Intellisoft started as a trade secret action in California state court. The Intellisoft plaintiffs, i.e., Intellisoft, Ltd. and its president (collectively “Intellisoft”), sued Acer for allegedly misusing trade secrets that Intellisoft had shared with Acer in the early 1990s. Intellisoft alleged that it discovered in the early 2010s that Acer had applied for a patent that incorporated the trade secrets Intellisoft had shared with Acer. Intellisoft sued Acer in 2014 alleging that Acer had misappropriated its trade secrets by incorporating them into patent applications that ultimately resulted in four related patents.
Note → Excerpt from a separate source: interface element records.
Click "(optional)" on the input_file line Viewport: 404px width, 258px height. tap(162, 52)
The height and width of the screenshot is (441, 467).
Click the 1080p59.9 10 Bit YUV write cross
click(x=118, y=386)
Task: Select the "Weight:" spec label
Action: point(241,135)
The litigation progressed and in September 2017 Intellisoft produced three expert reports. In one of the reports, Intellisoft’s expert opined that Intellisoft’s president should have been named as an inventor of the subject patents. However, during his deposition he stated “this is not an inventorship dispute case. It just happens to be the facts in this case.” Trial of the matter was scheduled for November 2017.
On October 30, 2017, without obtaining the required leave from the state court, Acer sought to file a cross-complaint for declaratory judgment on inventorship. The state court did not accept the filing but recorded the filing as “lodged.” On the same day, Acer removed the action to the Northern District of California. Acer cited 28 U.S.C. § 1441, which provides for removal of an action in which the district court would have original jurisdiction, and 28 U.S.C. § 1454, which provides for removal of an action where a party asserts a patent counterclaim. The district court denied a petition by Intellisoft to remand the action and granted summary judgment for Acer on Intellisoft’s state law claims stating that the inventorship issue was “not just an alternative theory…,” but was the “only theory of the case.”
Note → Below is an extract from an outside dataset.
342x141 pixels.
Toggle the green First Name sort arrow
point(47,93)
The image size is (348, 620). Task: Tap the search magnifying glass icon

The Federal Circuit vacated the district court’s judgment and remanded the matter to the district court with further instructions to remand the action to state court. The court reaffirmed the Gunn test for determining the propriety of removal:
When a plaintiff brings only a state law claim, the district court will have original jurisdiction over the state law claim if a federal issue is: (1) necessarily raised, (2) actually disputed, (3) substantial, and (4) capable of resolution in federal court without disrupting the federal-state balance approved by Congress.
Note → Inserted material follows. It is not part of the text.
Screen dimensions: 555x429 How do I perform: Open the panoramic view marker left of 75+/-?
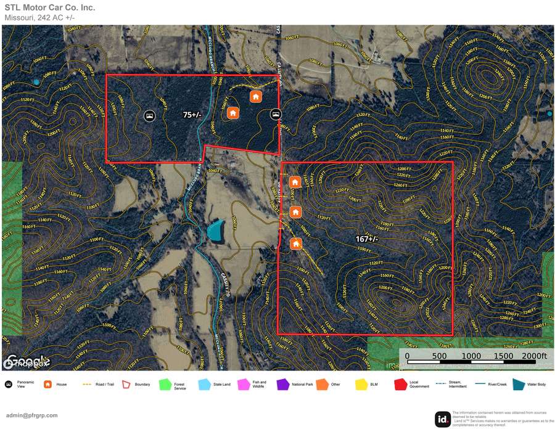149,115
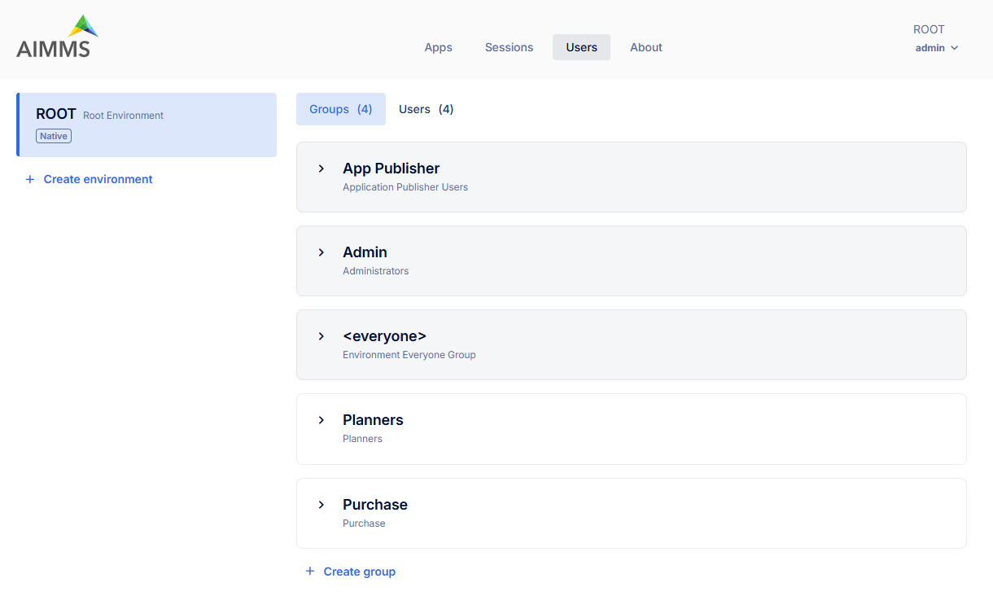Open the Sessions page

point(509,47)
The Federal Circuit disposed of the Section 1441 removal on the ground that Intellisoft’s complaint did not necessarily raise a federal issue. Intellisoft, the Federal Circuit concluded, did not need to prove inventorship under federal patent law to prove ownership of any included trade secrets. Nor did Intellisoft need to prove patent infringement to prove trade secret misappropriation. While the patents may have been relevant as an evidentiary matter to the state court claim, Intellisoft’s use of the patents as evidence of the alleged misuse of its trade secrets did not necessarily depend on the resolution of a substantial question of federal patent law.
The Federal Circuit disposed of the Section 1454 removal ground on the basis that Acer had not actually asserted its inventorship in an operative pleading. At the time it filed its cross-complaint, to do so required Acer to seek leave of court. As Acer neither sought nor received such leave from the state court before removing the action, there was no operative pleading containing a federal patent cause of action and Section 1454 did not support removal.